Cuando el enamorado logró traspasarlas para a su encuentro, comprobó que el saco de Luz María yacía a pocos metros de su sepulcro. Por eso, todavía se cree que su alma en pena continúa paseando por las callejuelas del lugar.

La fiesta eterna del Palacio de los Bichos

En el barrio residencial de Villa del Parque se encuentra una de las construcciones más enigmáticas de la capital. Hablamos del Palacio de los Bichos, un edificio de cinco pisos reconocido por su imponente cúpula y sus gárgolas de animales. En los albores del siglo XIX, la mítica casona fue comprada por el aristócrata italiano Rafael Giordano.

Poco tiempo después de su llegada al país, su hija Lucía se enamoró de un compañero de la Universidad y se casó. Después la fiesta que llevaron a cabo para celebrar su amor, cuando regresaba a su casa, la pareja fue arrollada por un tren. Devastado, el padre de la novia decidió tapiar la mansión y regresar a su ciudad natal.

Pero, una vez que la casona quedó completamente deshabitada, los vecinos no tardaron en comprobar que, todas las noches, desde su interior todavía se escuchaban ruidos: eran los de un festejo que nadie se animaba a interrumpir…

Al día de hoy, el Palacio de los Bichos fue restaurado y en él se encuentran viviendas particulares.

El laberinto sin salida Parque Chas

Uno de los mitos urbanos más importantes de la ciudad tiene como protagonista a un barrio: el laberíntico Parque Chas. Más precisamente a una de sus manzanas (las que conforman las calles Berna, Marsella, La Haya y Ginebra).

Cuenta la leyenda que en 1957 una dotación de exploradores franceses aceptó el desafío de atravesar esta suerte de triángulo de las bermudas. Pero, no lo lograron: cuando quisieron darse cuenta estaban a 3 kilómetros del punto de partida.

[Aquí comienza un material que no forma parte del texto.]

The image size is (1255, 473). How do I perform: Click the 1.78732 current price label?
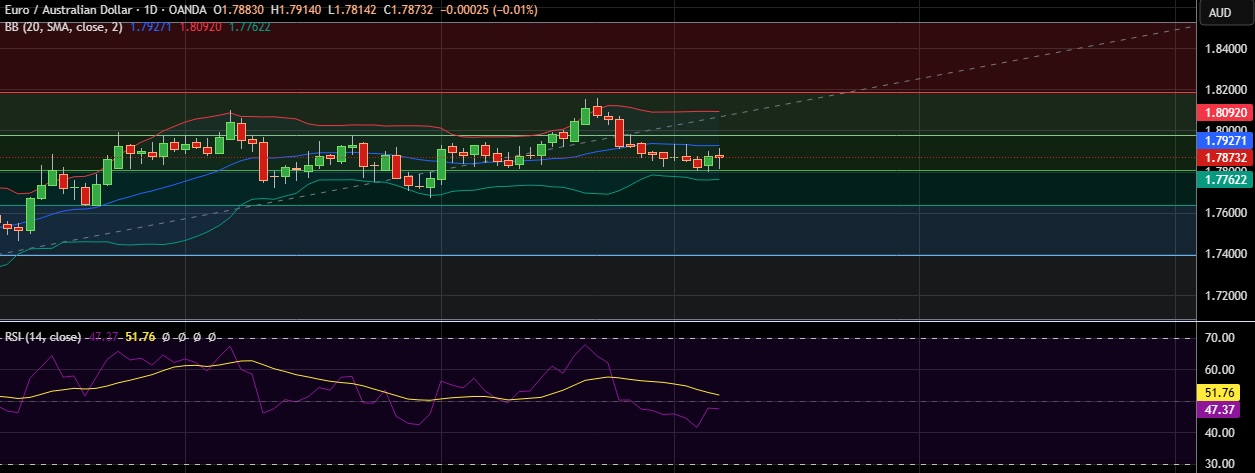1225,158
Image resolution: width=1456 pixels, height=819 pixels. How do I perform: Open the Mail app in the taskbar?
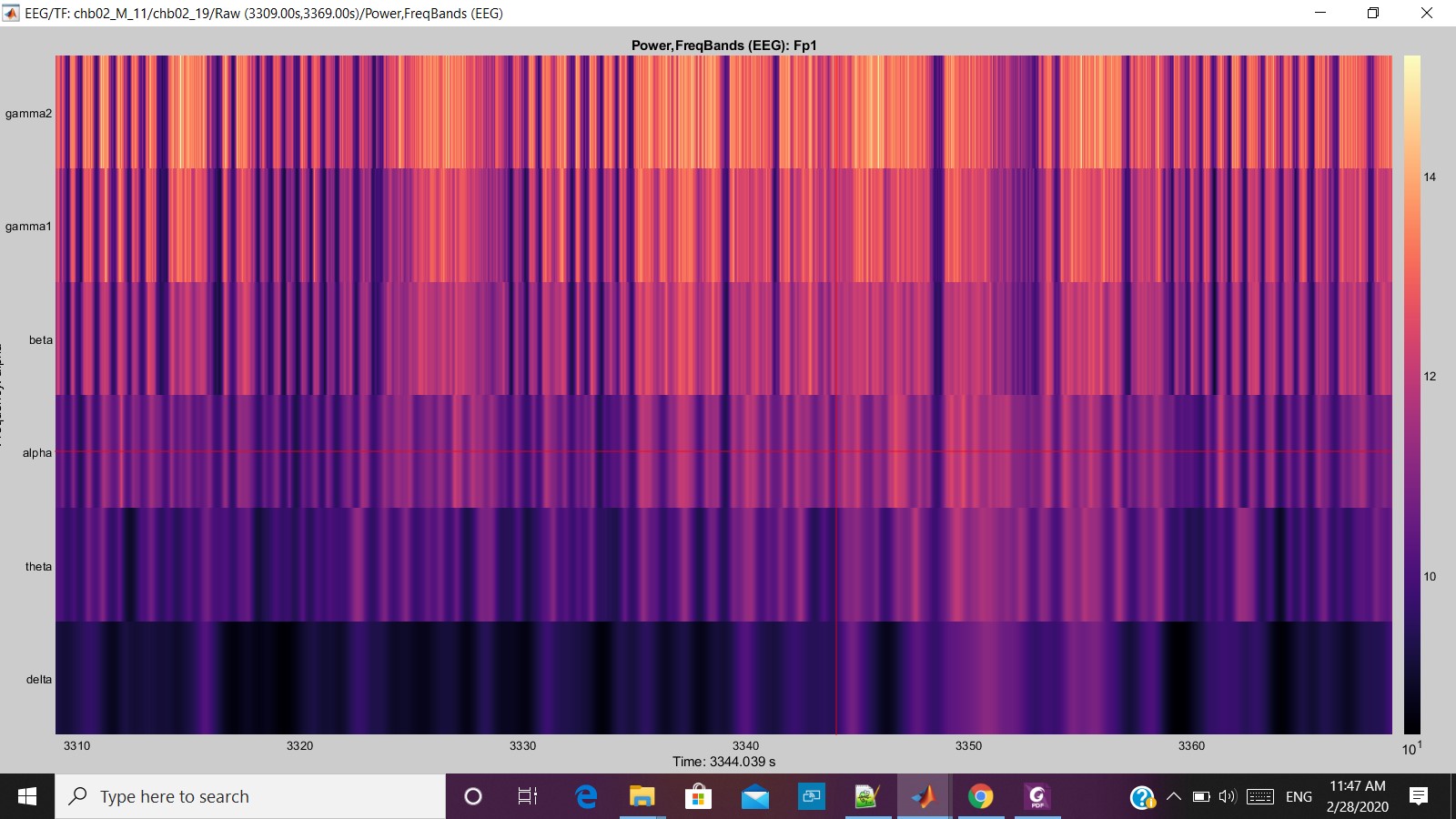click(754, 796)
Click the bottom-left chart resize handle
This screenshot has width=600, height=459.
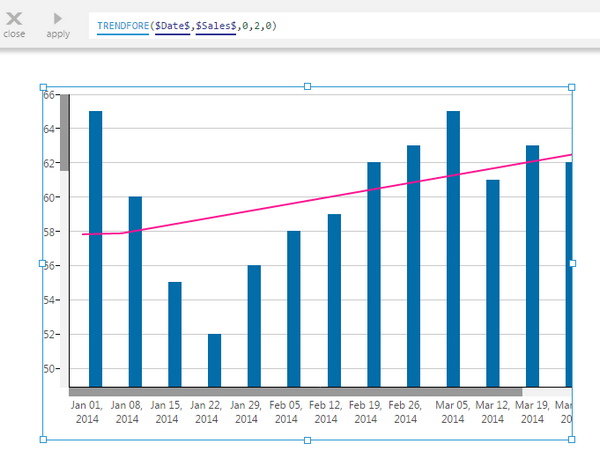(43, 439)
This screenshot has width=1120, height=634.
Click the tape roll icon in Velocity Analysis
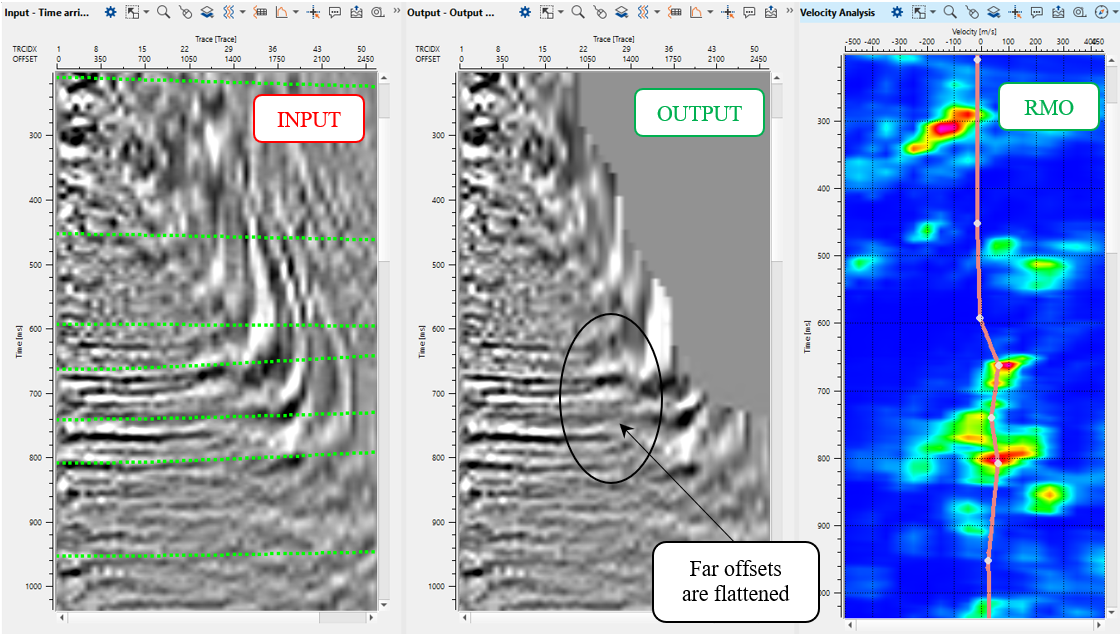click(x=1077, y=13)
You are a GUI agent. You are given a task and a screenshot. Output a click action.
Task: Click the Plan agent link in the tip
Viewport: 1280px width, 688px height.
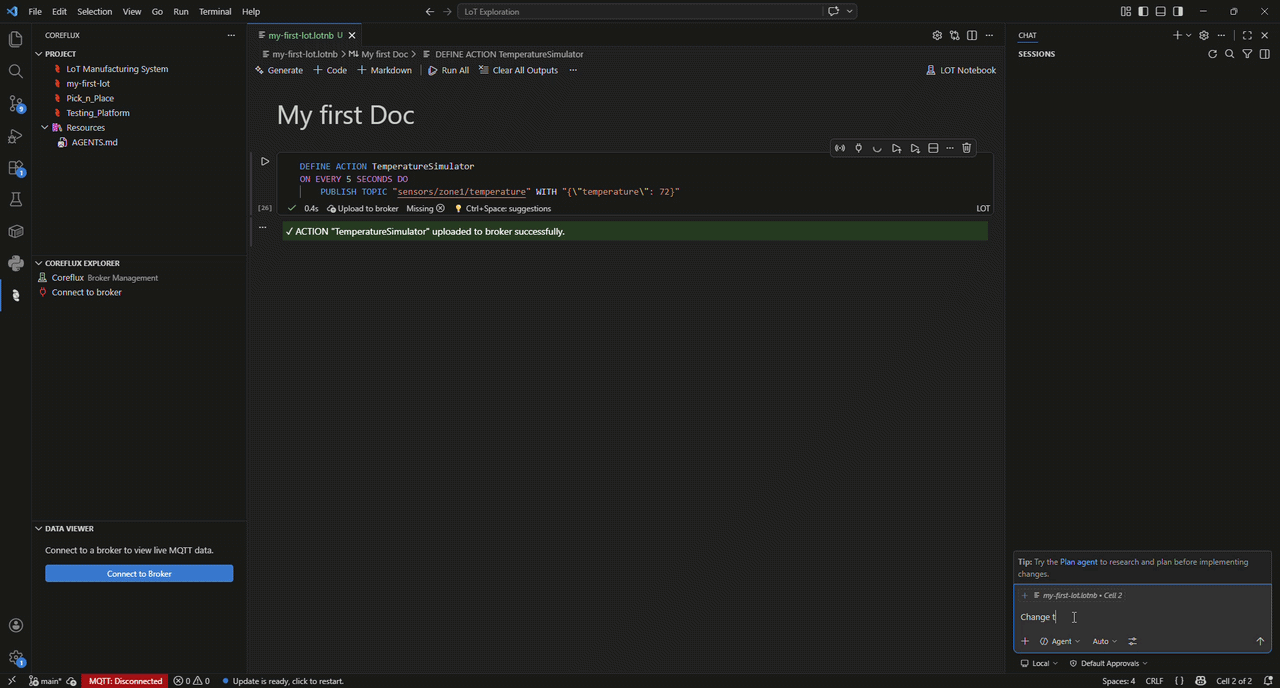pos(1079,562)
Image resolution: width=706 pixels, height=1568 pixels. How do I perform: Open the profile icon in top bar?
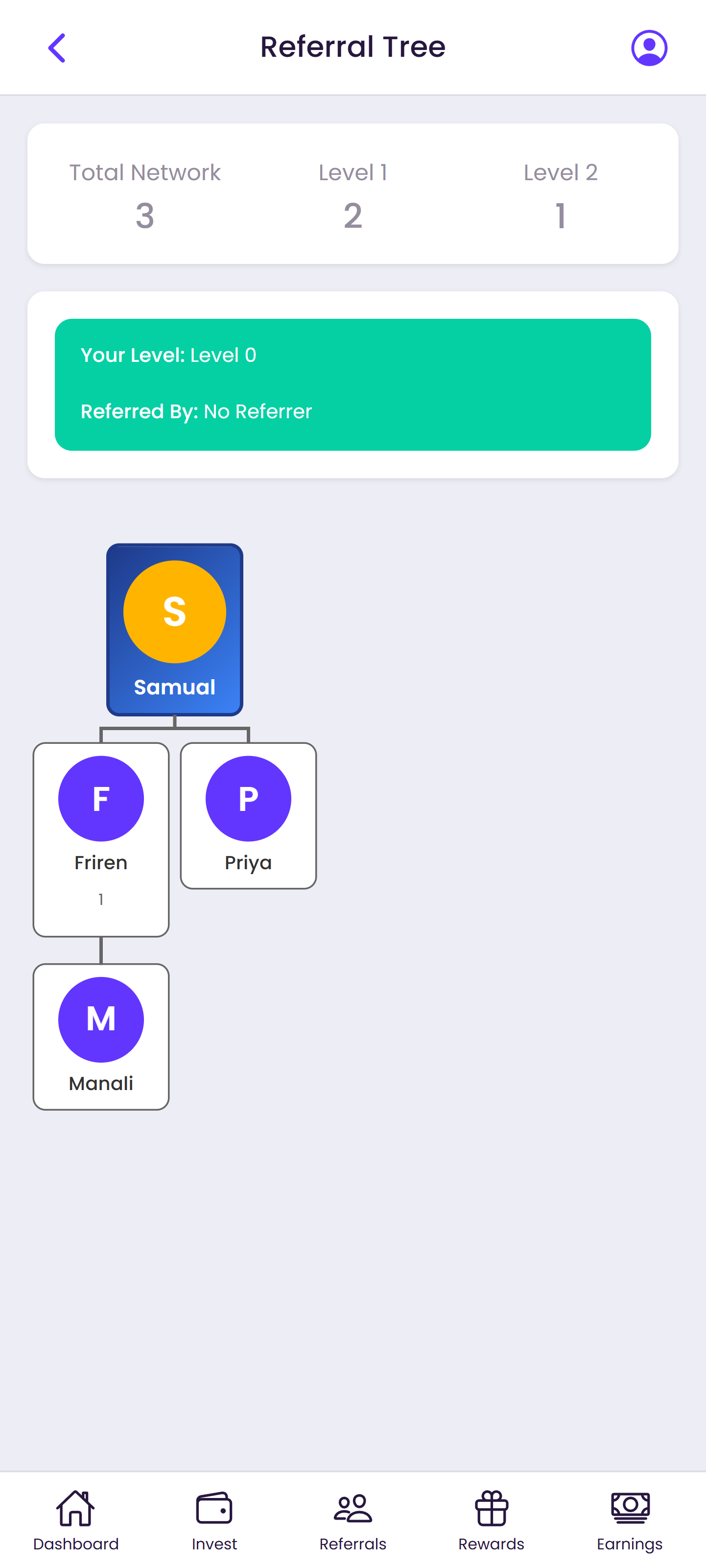click(649, 47)
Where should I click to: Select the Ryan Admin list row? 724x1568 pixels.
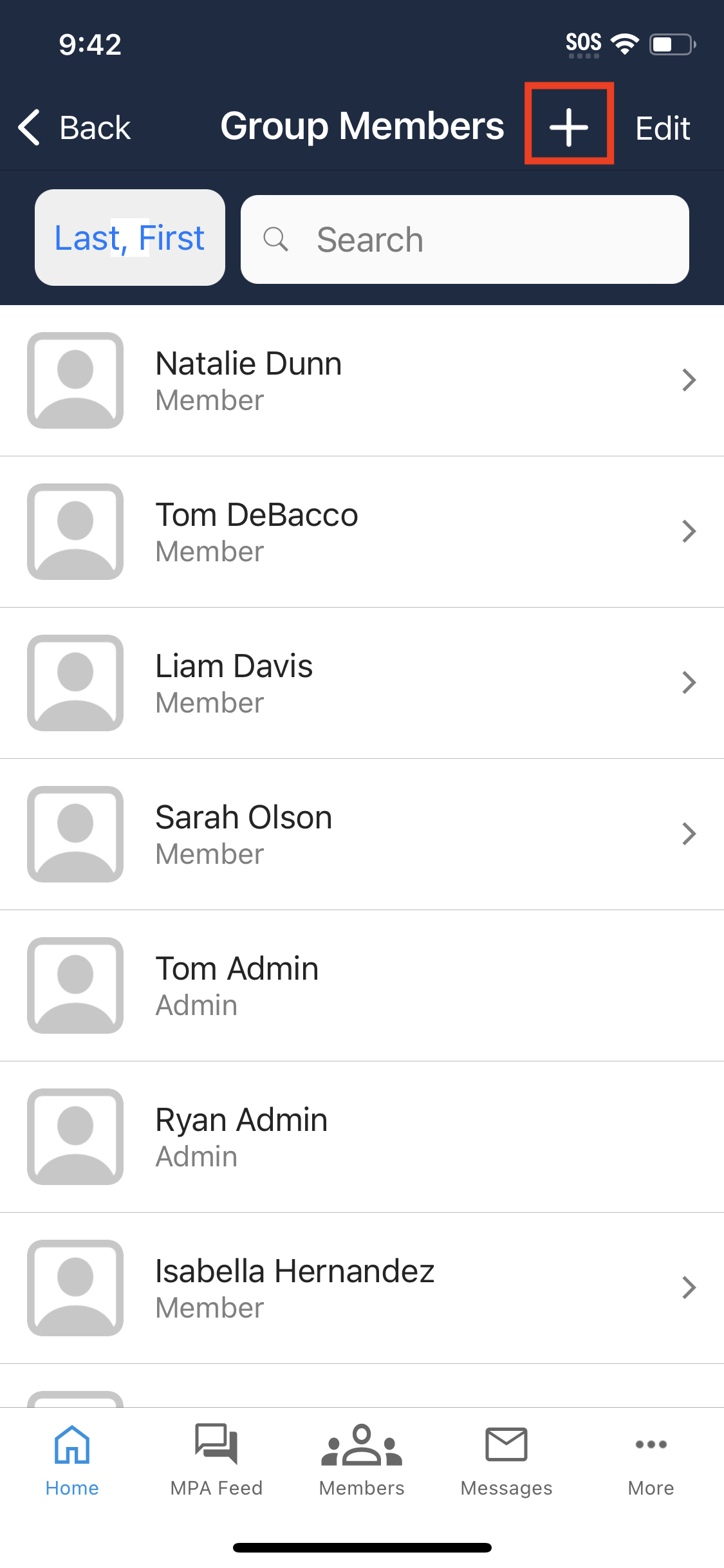point(362,1137)
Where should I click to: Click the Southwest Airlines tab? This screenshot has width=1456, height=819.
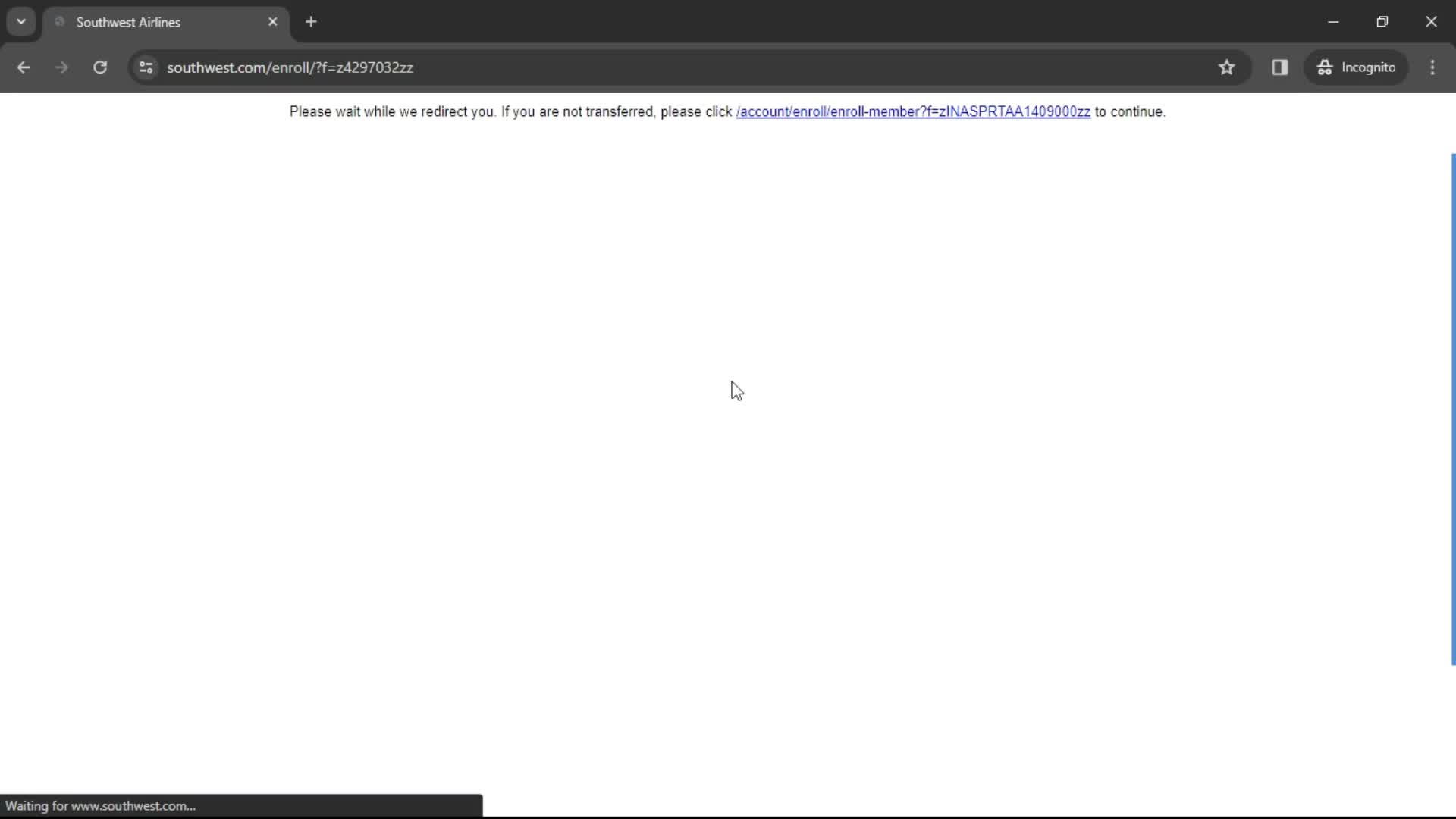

Los túneles subterráneos de Buenos Aires

Cuando Jorge Eckstein compró una típica casa “chorizo” de 1830 en pleno corazón del barrio de San Telmo nunca imaginó lo que sucedería más tarde. Poco tiempo después de comenzar con unas refacciones, el propietario comprobó que el patio comenzaba a hundirse.

¿El motivo? Gracias al trabajo de un equipo de arqueólogos descubrió que debajo de su residencia yacía la puerta de entrada a un mundo desconocido de nada más y nada menos que 2 kilómetros de pasajes subterráneos. Creados en los albores de 1870 para contener las crecidas de un arroyo, esta particular construcción -cuya construcción tomó más de dos décadas- hoy puede visitarse en el museo (El Zanjón de Granados, sobre la calle Defensa). Además de realizar este apasionante circuito bajo tierra, los que lleguen hasta aquí podrán conocer la larga lista de mitos y leyendas urbanas que han surgido con la excavación.